1. **Register Custom Checks**: Add custom health checks for critical dependencies (databases, external APIs, etc.)

2. **Use Appropriate Status Levels**:
   - `healthy`: System is operating normally
   - `degraded`: System is operating but with reduced performance
   - `unhealthy`: System is not operating correctly

3. **Include Metadata**: Add metadata to health checks for debugging:
   ```javascript
   health.addCheck('database', 'healthy', 'Connected', {
     latency: 45,
     connectionCount: 10
   });
   ```

4. **Handle Errors Gracefully**: Health checks should never throw errors.
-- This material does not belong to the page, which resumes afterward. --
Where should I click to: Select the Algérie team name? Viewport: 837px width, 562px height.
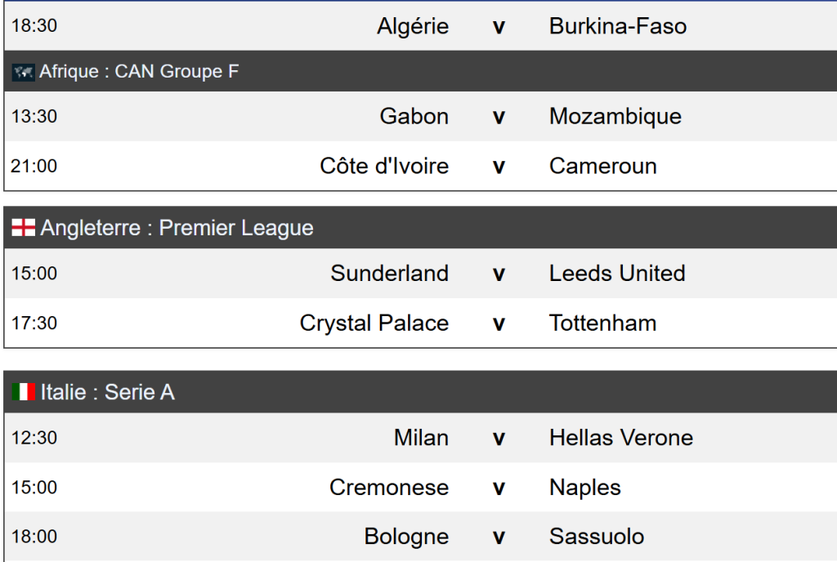[x=413, y=26]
Catch and return unhealthy status instead.

5. **Use Readiness/Liveness Separately**:
   - **Readiness**: Can the system accept traffic? (checks all subsystems)
   - **Liveness**: Is the system alive? (checks MessageSystem state)

6. **Monitor Health Regularly**: Set up monitoring to check health endpoints regularly and alert on unhealthy status.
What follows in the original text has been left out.